Feature Group Operations

Learning Objectives​

The learning objectives of this are:

  • To learn what feature group operations are
  • How to access feature group operations
  • How to use a crawler feature group operation

Introduction​

Abacus has multiple feature group operations that can be accessed using the “Actions” button.

Actions Button

Instead of having to write API code or SQL code to execute a task, you can use one of the predefined tasks that exist in the actions button.

Example tasks are:

  • Sample Feature Group
    • Create a sample of the existing feature group either randomly or by using stratified sampling with sampling keys.
  • Merge Versions
    • Merge versions of a feature group. It would work as if you concatenated multiple dataframes together.
  • Feature Group Operation
    • Transpose (unpivot) operation.
    • Markdown: Convert the input column to Markdown.
    • Crawler: Crawl web pages and extract information.
    • Extract Document Data: Extracts data like text and tokens from documents.
    • Data Generation: Generate synthetic data by prompting an LLM with instructions and example (prompt, completion) pairs.
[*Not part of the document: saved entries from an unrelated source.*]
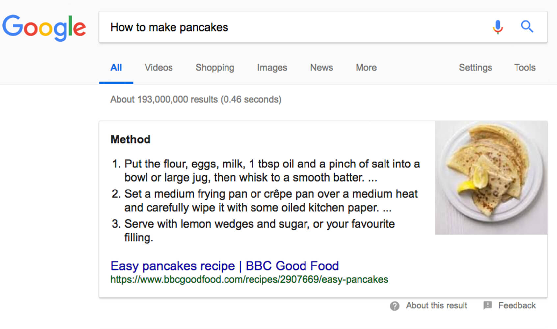The image size is (557, 329).
Task: Open the pancakes photo thumbnail
Action: click(491, 178)
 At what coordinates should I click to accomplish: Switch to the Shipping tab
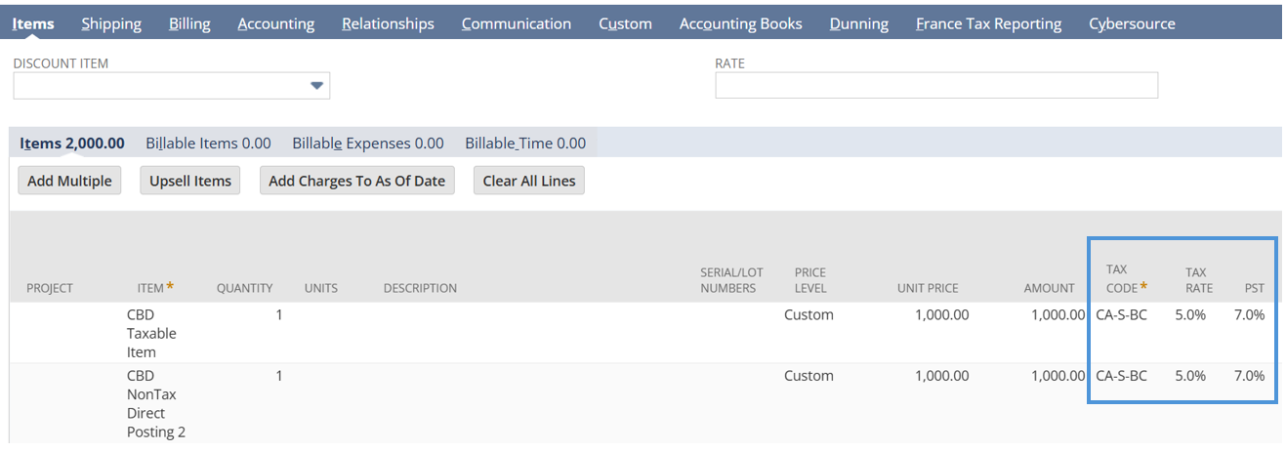tap(111, 23)
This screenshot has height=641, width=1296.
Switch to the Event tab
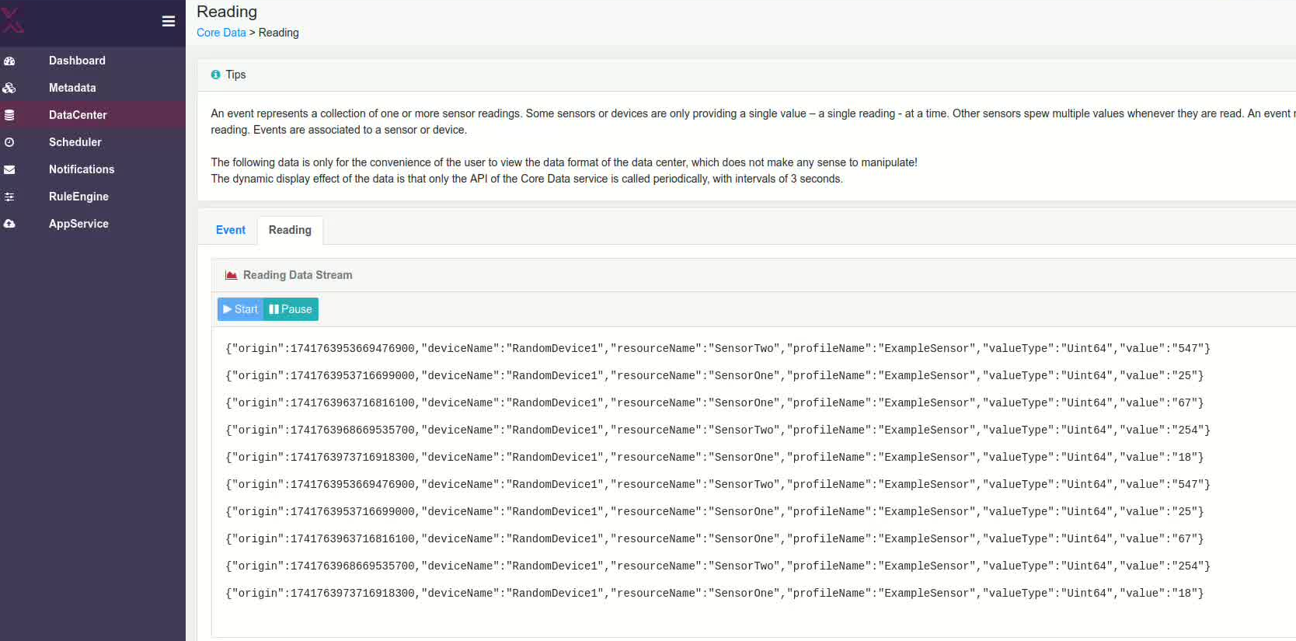point(230,230)
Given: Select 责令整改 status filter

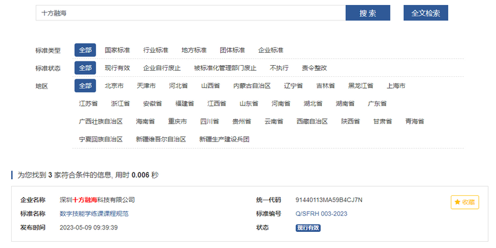Looking at the screenshot, I should [x=314, y=68].
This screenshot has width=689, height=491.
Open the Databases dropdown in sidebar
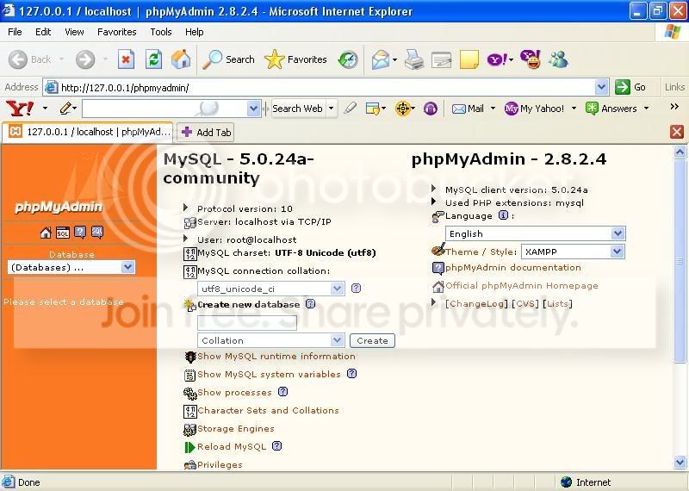tap(71, 267)
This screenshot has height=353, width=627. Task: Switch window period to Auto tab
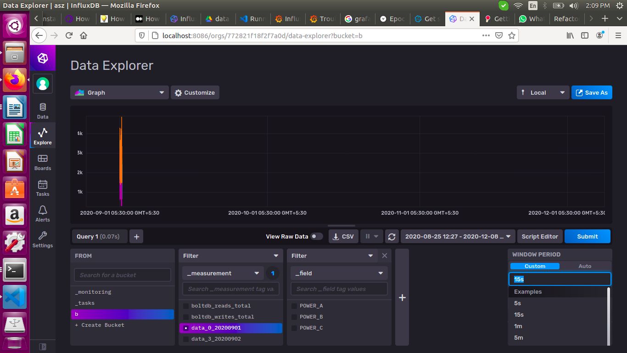pos(585,266)
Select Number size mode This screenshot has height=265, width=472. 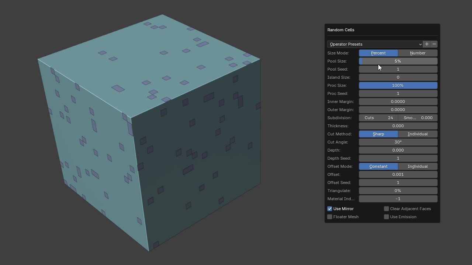tap(418, 53)
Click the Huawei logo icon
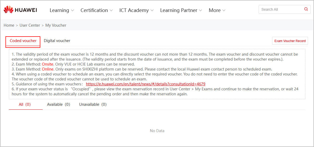The height and width of the screenshot is (147, 314). tap(8, 10)
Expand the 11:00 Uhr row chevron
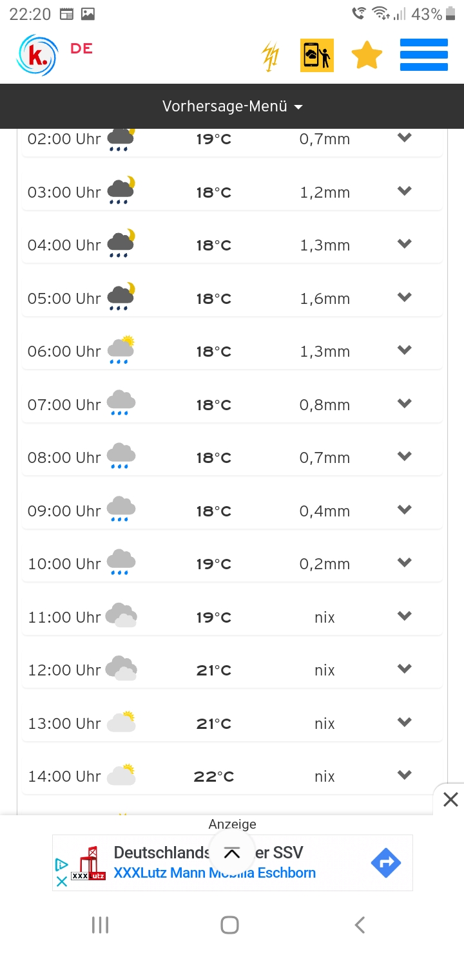 (404, 616)
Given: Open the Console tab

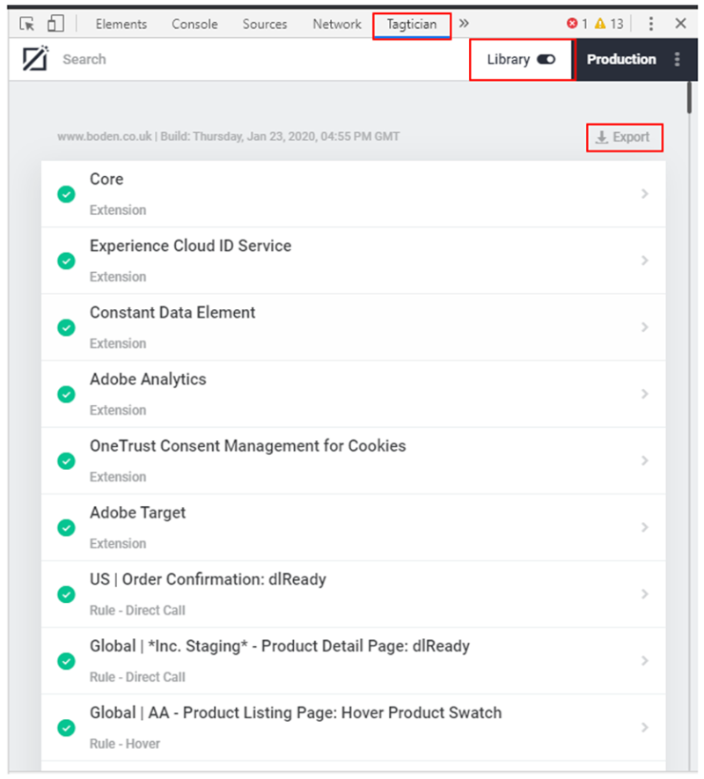Looking at the screenshot, I should tap(194, 25).
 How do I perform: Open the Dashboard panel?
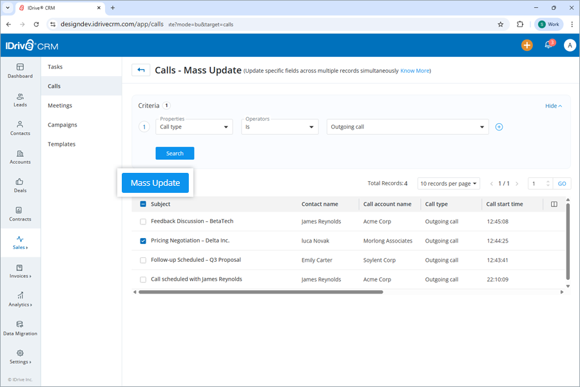[x=20, y=71]
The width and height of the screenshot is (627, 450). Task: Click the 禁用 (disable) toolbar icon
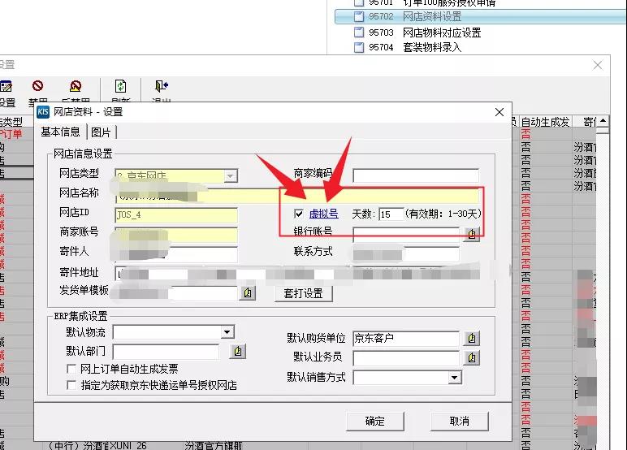coord(37,87)
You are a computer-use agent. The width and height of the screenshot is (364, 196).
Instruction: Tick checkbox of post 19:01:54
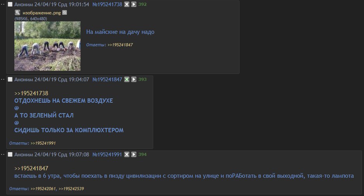click(10, 4)
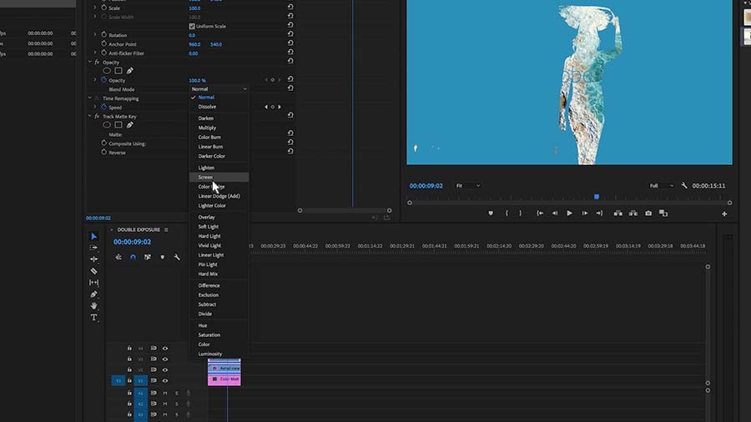Play the program monitor preview
Viewport: 751px width, 422px height.
(x=569, y=214)
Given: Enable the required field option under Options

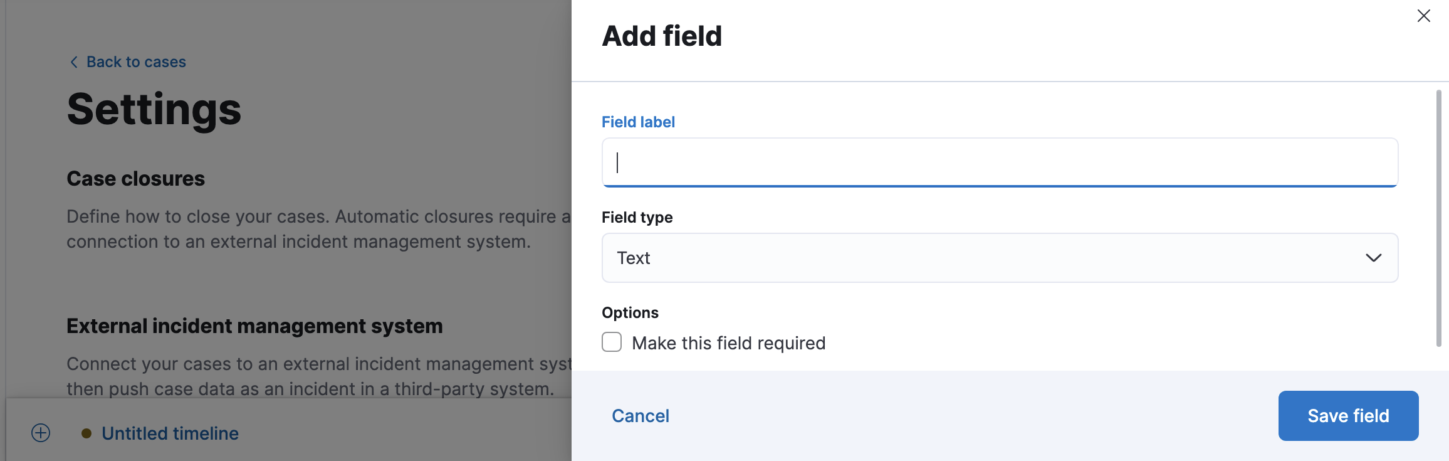Looking at the screenshot, I should pyautogui.click(x=611, y=342).
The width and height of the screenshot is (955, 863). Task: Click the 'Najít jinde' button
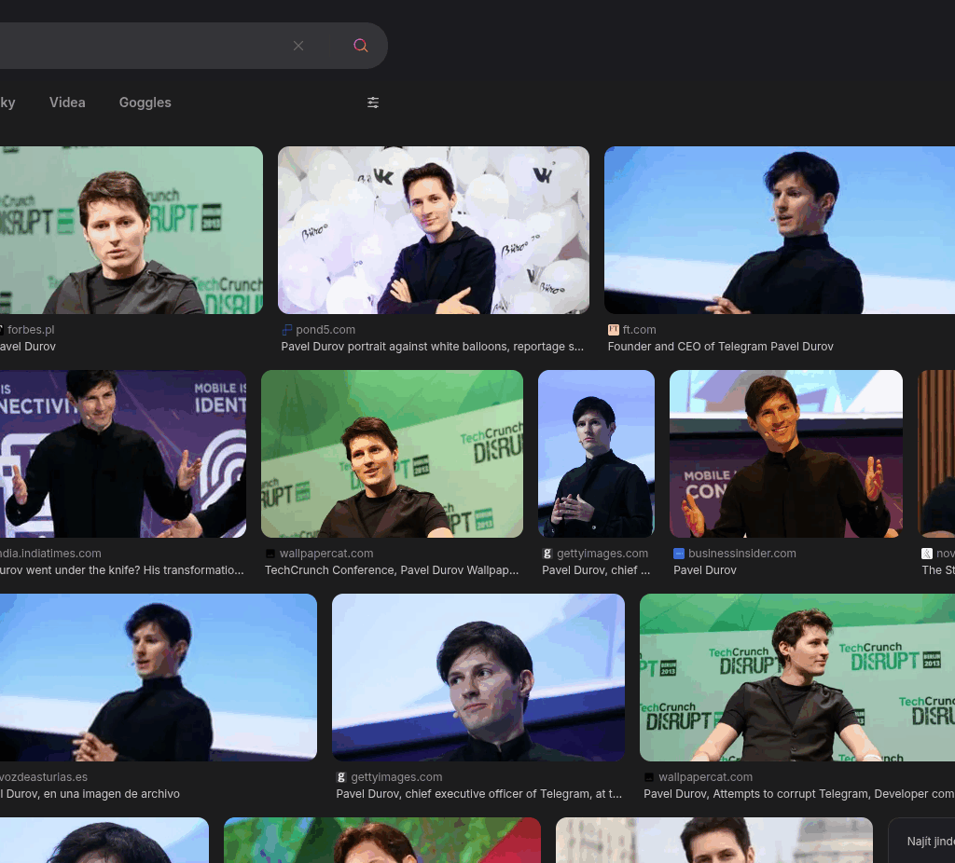coord(928,842)
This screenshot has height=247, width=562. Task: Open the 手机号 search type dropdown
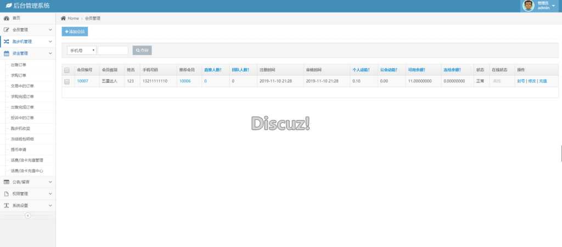pos(82,50)
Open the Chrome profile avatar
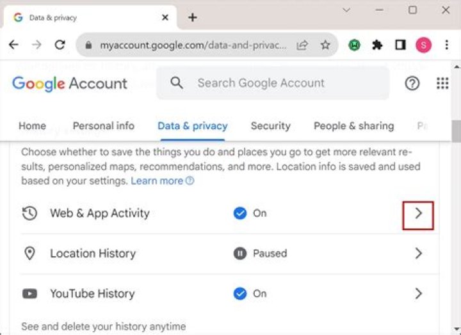 coord(423,45)
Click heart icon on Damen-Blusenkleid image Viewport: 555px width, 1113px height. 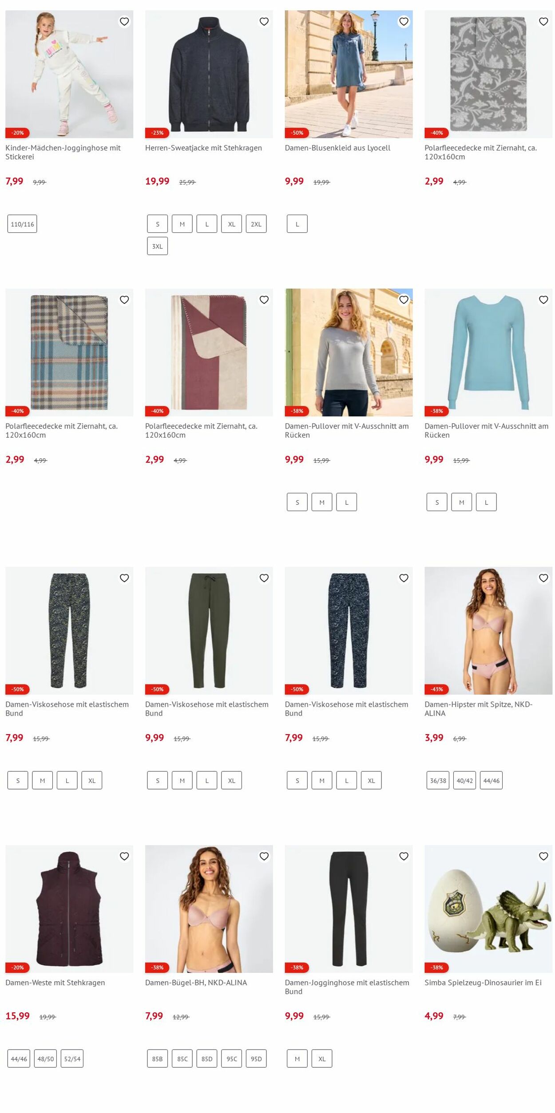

The feature group operations and tasks will create a new feature group that will be referencing the original feature group.

Creating a Web Crawler​

As an example, let’s see how we could create a web crawler using a feature group operation.

The steps are:

  1. Navigate to the “Detail” page of a particular feature group.
Detail Page
  1. Click on “Actions” —> “Feature Group Operation”

  2. Choose the “Crawler” feature group operation.

Here is how your dataset should look like:

Dataset Example

There are two columns here:

  • URL: This is the URL that the crawler will extract data from
  • Depth: Whether we will extract data only from the given URL or from URL’s that are within that URL as well.

There are also multiple advanced options that might help crawl websites that require a user agent. Please note that we will honor the settings within the `robots.txt` file and won’t crawl websites that don’t allow for web crawling.